Where Hindsight Credit Can Reside: A Signed-Capacity View of Token Updates in RLVR 文章

ArXiv CS.AI2026-05-27NEWSen作者: Yuhang He, Haodong Wu, Siyi Liu, Hongyu Ge, Hange Zhou, Keyi Wu, Zhuo Zheng, Qihong Lin, Zixin Zhong, Yongqi Zhang

摘要

arXiv:2604.11056v2 Announce Type: replace-cross Abstract: Reinforcement Learning with Verifiable Rewards (RLVR) improves the reasoning ability of Large Language Models (LLMs), but sparse outcome rewards make token-level credit assignment difficult.

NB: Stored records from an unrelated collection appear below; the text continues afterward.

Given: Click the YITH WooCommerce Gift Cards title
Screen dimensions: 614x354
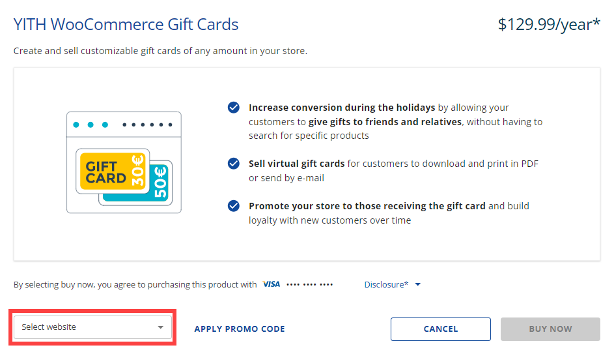Looking at the screenshot, I should [x=126, y=25].
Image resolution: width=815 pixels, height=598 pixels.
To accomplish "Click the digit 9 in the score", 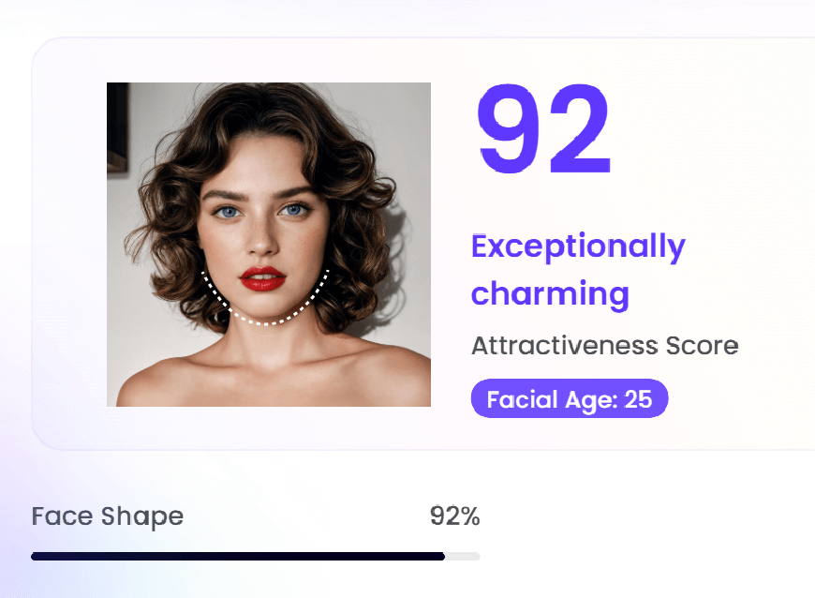I will (x=511, y=131).
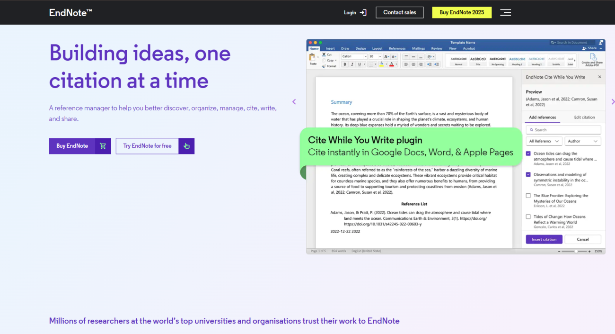The width and height of the screenshot is (615, 334).
Task: Click the Copy icon in the ribbon
Action: pyautogui.click(x=324, y=60)

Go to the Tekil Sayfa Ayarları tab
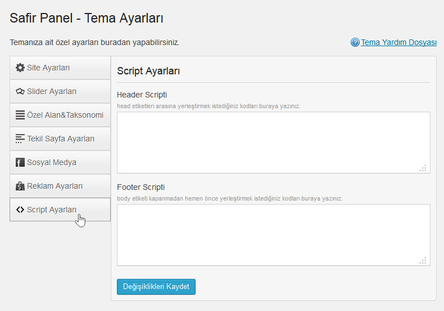point(60,139)
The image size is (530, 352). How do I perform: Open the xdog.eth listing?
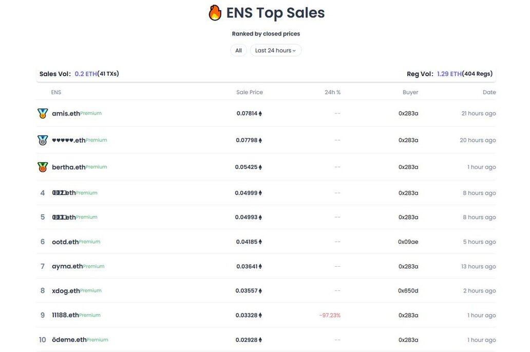coord(66,291)
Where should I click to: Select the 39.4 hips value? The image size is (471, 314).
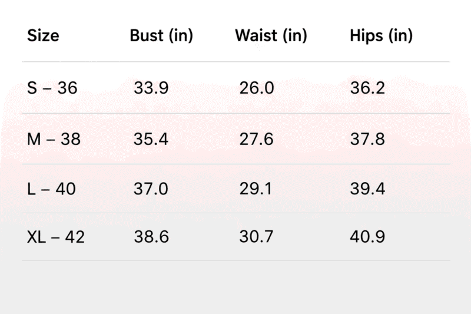tap(367, 189)
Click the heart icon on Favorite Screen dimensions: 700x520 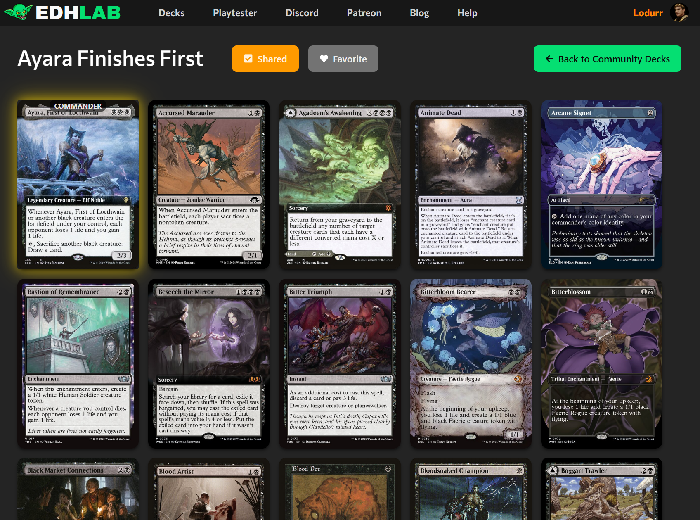pos(324,59)
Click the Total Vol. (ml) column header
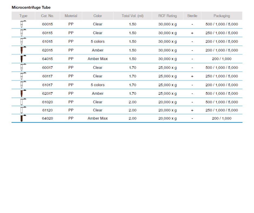Viewport: 254px width, 213px height. [x=132, y=16]
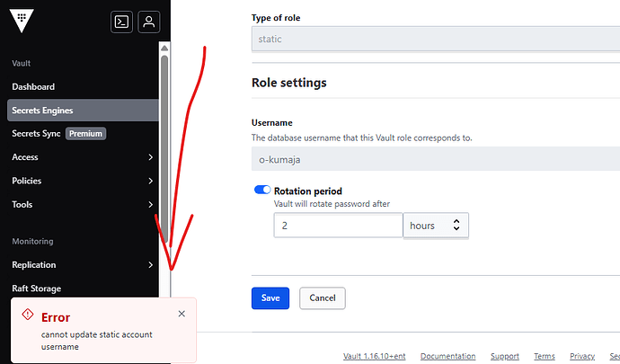Open the hours unit dropdown
This screenshot has height=364, width=620.
(x=436, y=226)
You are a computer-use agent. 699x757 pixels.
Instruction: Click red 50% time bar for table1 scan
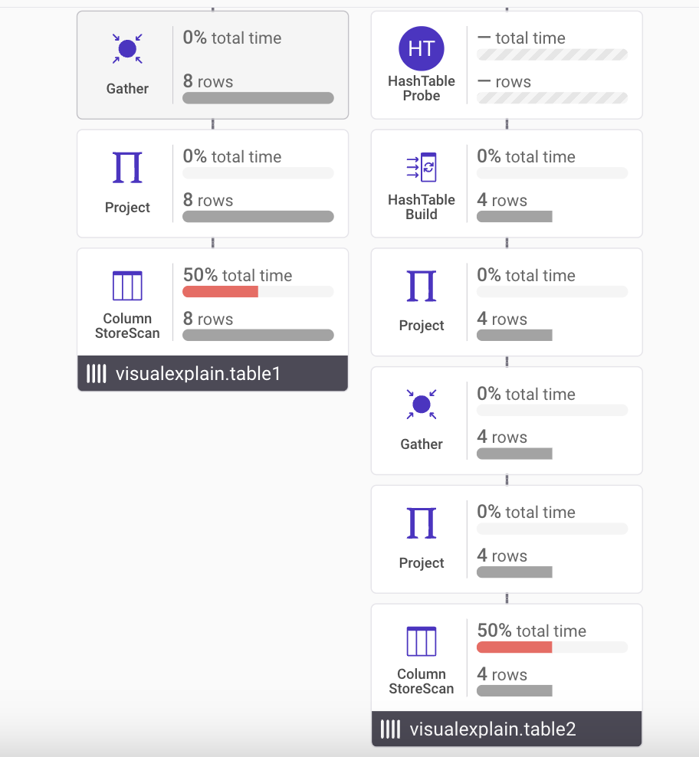click(x=220, y=292)

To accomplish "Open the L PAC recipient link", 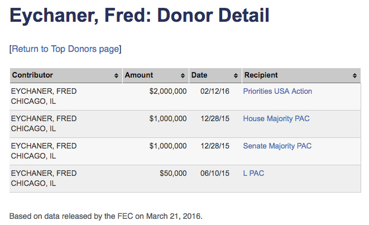I will (253, 173).
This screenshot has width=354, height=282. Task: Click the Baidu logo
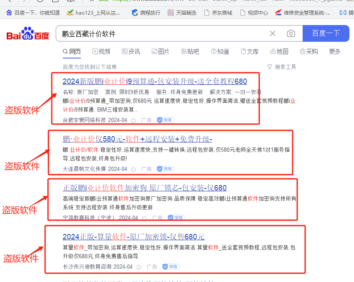(28, 33)
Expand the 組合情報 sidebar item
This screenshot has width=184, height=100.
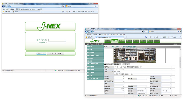coord(95,47)
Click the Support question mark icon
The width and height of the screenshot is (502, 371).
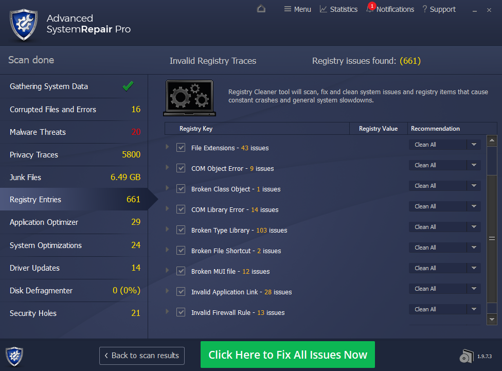pyautogui.click(x=424, y=9)
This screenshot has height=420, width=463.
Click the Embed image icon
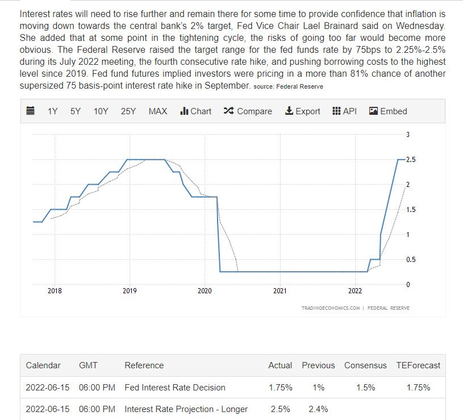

We study token-level credit as a reward-conditioned shift from the behavior policy to a hindsight posterior. In autoregressive RLVR, this shift can be expressed through Conditional Mutual Information (CMI), which shows that token entropy upper-bounds possible hindsight credit. Entropy, however, indicates capacity rather than update direction, so we introduce the Four Quadrant Decomposition to separate updates by reward polarity and token entropy. Controlled interventions show that these two factors jointly shape token updates. Sustained reasoning gains concentrate in signed high-entropy quadrants, whereas low-entropy updates saturate quickly.